Abandoned mall in Toronto, Ontario, Canada

Honeydale Mall was a community shopping mall in Toronto, Ontario, Canada. It was located at the intersection of Dundas Street and The East Mall Crescent (the latter being a link connecting the grade-separated roads, The East Mall and Dundas Street). It served the Eatonville neighbourhood of Etobicoke district.

It opened in 1973 with a supermarket anchor, a Woolco department store, and a short enclosed mall. In 1994, Wal-Mart took over the Woolco location and remained in the mall until 2004.

The mall declined after Walmart's departure, and was described as being on "death row". In February 2006, The Bay Furniture Outlet opened inside the mall, and just after that, a flea market. But within the next 3-6 years, both stores were closed because of low traffic. After The Bay Furniture Outlet closed, a clearance warehouse would lease the vacant Wal-Mart space annually, but stopped after 2012.

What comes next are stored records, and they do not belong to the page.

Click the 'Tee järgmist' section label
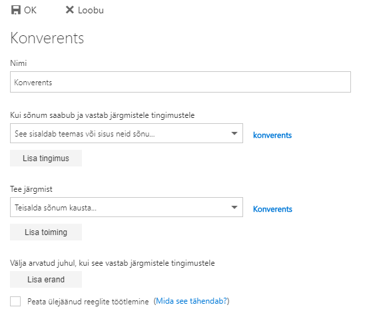31,189
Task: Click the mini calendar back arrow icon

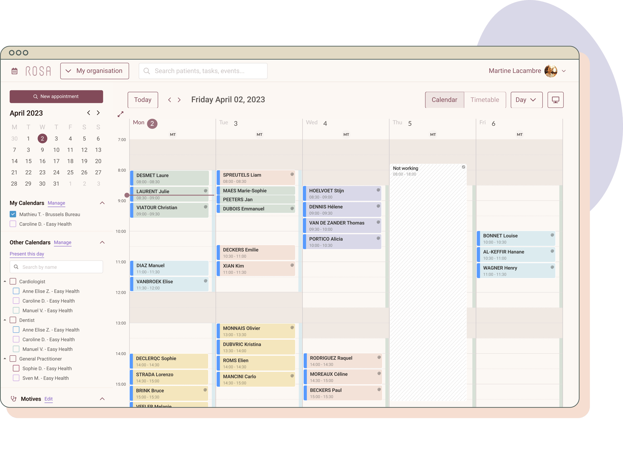Action: click(88, 113)
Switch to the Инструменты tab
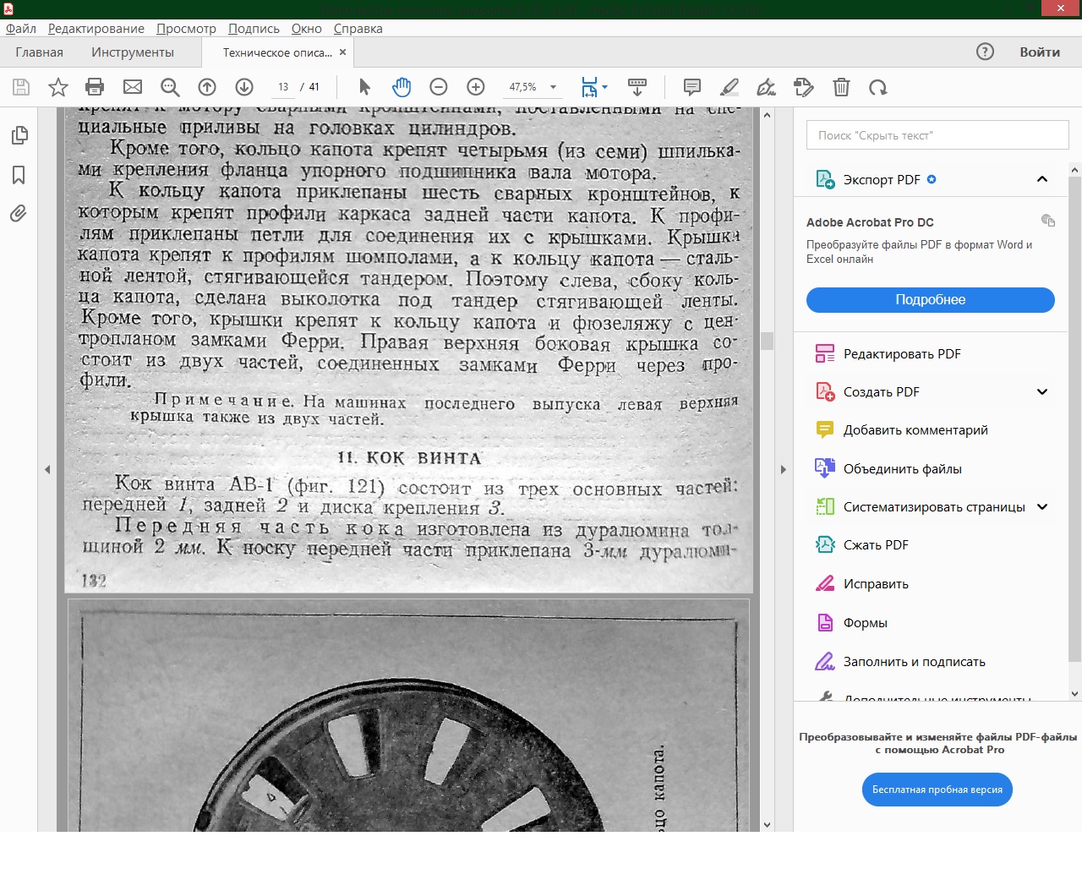 click(x=133, y=52)
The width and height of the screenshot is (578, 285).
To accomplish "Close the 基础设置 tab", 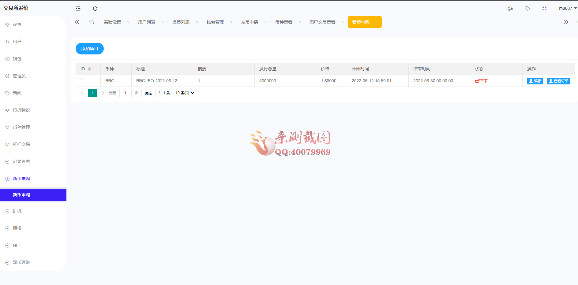I will (128, 22).
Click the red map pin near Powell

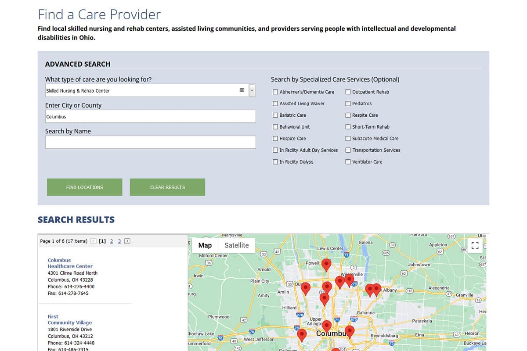pyautogui.click(x=326, y=265)
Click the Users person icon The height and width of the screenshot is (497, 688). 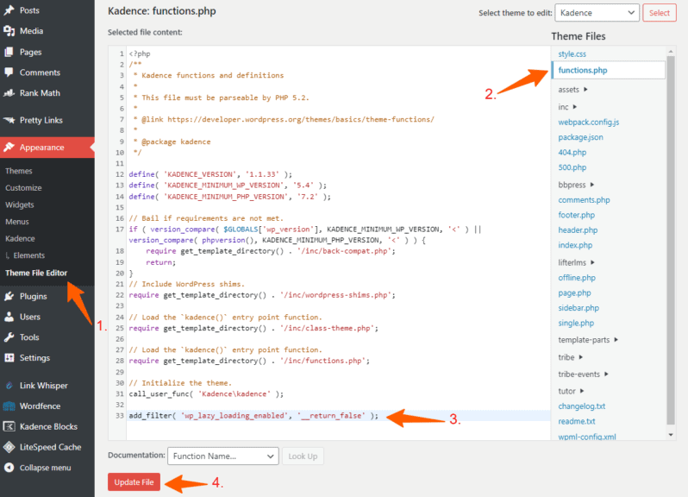[x=9, y=317]
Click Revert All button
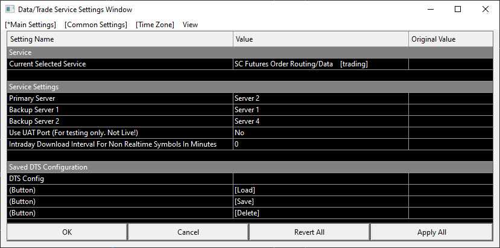The image size is (500, 248). (309, 232)
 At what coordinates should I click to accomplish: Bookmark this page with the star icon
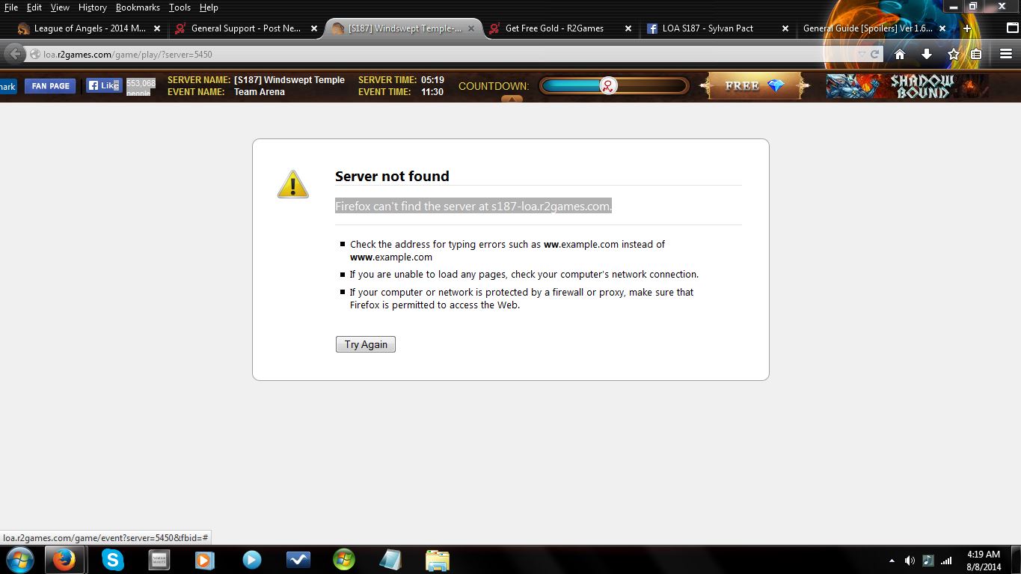click(x=953, y=54)
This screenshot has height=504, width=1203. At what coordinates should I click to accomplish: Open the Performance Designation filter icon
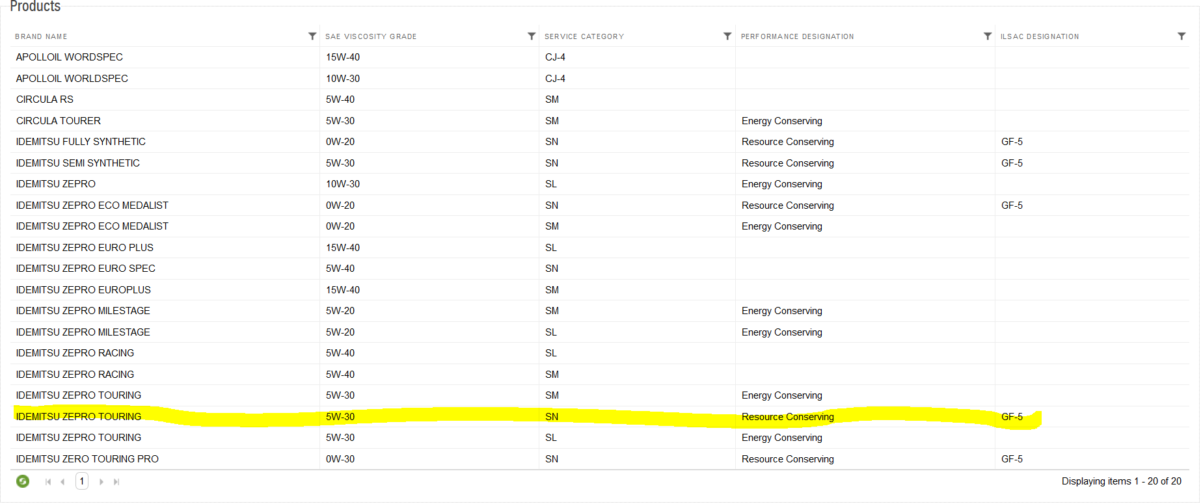point(988,36)
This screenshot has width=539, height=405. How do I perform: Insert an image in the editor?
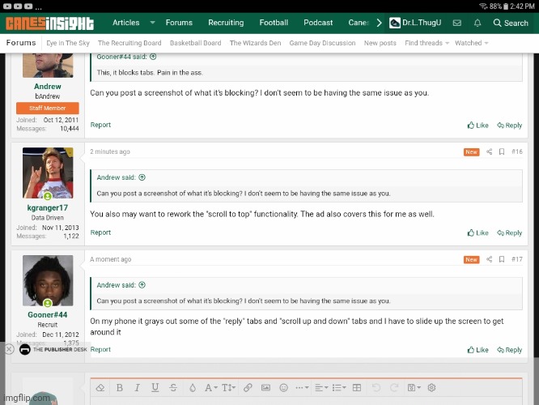pyautogui.click(x=265, y=388)
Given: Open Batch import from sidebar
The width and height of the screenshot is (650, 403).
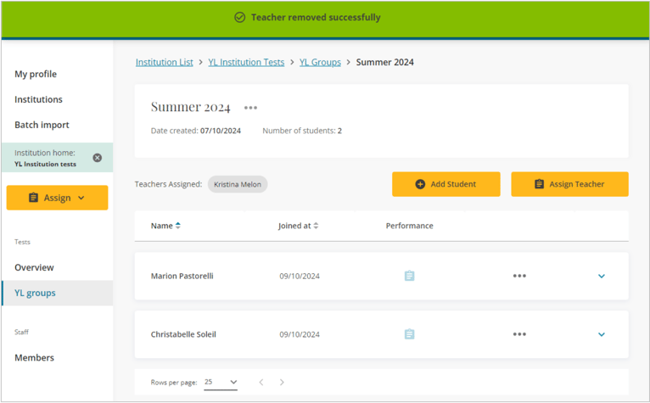Looking at the screenshot, I should pos(42,125).
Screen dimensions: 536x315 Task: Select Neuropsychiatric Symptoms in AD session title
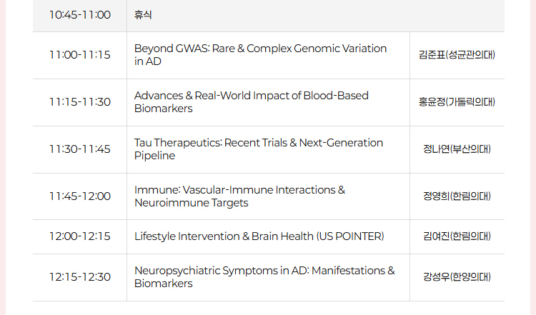(264, 276)
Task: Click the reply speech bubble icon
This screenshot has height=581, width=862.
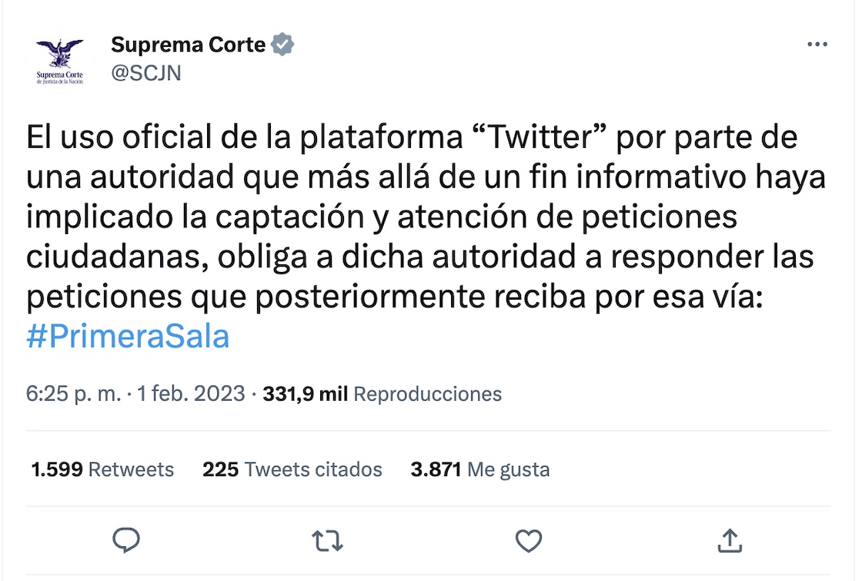Action: pyautogui.click(x=125, y=541)
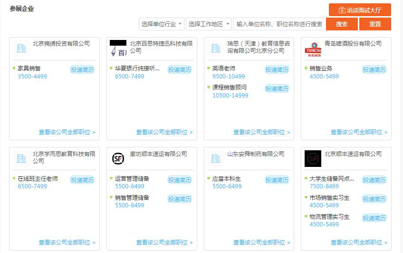403x253 pixels.
Task: Submit resume for 英语老师 position
Action: click(277, 70)
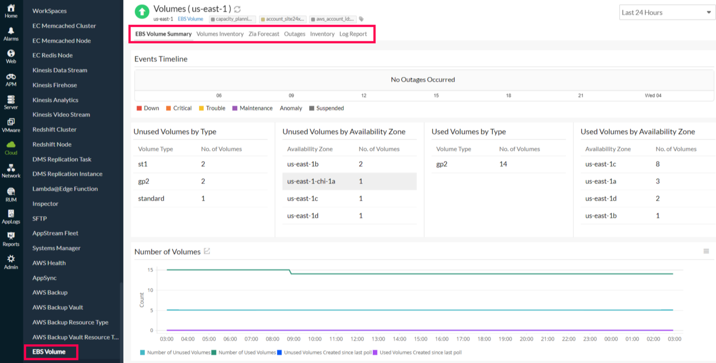Open the chart hamburger menu
Viewport: 716px width, 363px height.
click(706, 251)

In May 2009, it had two anchor stores (a No Frills supermarket and a flea market), a restaurant and dental office. The mall's No Frills supermarket closed in June 2013, and the entire mall was shuttered and locked up later that year, ending its 40 years of operation. A portion of the parking lot beyond Paulart Drive and next to the old Walmart site is being used to store empty trailer units.

Azuria Group, the owner of Honeydale, allowed the property to decline and it attempted to pursue high density residential redevelopment options which may include land for a new subway station. However, the application has stalled as the city of Toronto has required Azuria to do studies on the project.

==Decline==
Honeydale Mall was one of the numerous post-World War II small neighbourhood community malls that were built in the inner suburbs of Toronto where residential neighbourhoods were growing. All of these community plazas were strip malls with one or two anchors, and most of these fared poorly by the 1990s as shopping trends changed to power centres anchored by big-box stores. The one exception to this was Bayview Village Shopping Centre, which was largely comparable to Honeydale until the 1990s. Unlike Honeydale, the owners of Bayview Village frequently overhauled the property to keep up with current trends, and found high-end independent boutiques not available in larger malls. Bayview Village is located in the affluent areas of Willowdale and Bayview Village where significant transit-oriented condominium development has enabled it to thrive despite being close to the larger Fairview Mall.

Near to where Dundas Street crosses The East Mall is Cloverdale Mall. Both Honeydale and Cloverdale are in the shadow of the considerably larger and affluent Sherway Gardens. Although Cloverdale is only a mid-size retail centre, it has nonetheless managed to thrive as it maintains four anchor stores and undertook a major renovation in 2003-04. By contrast, the owners of Honeydale were reluctant to spend money to keep the mall competitive since the departure of Wal-Mart, instead attempting to rezone the land for sale or a condo development.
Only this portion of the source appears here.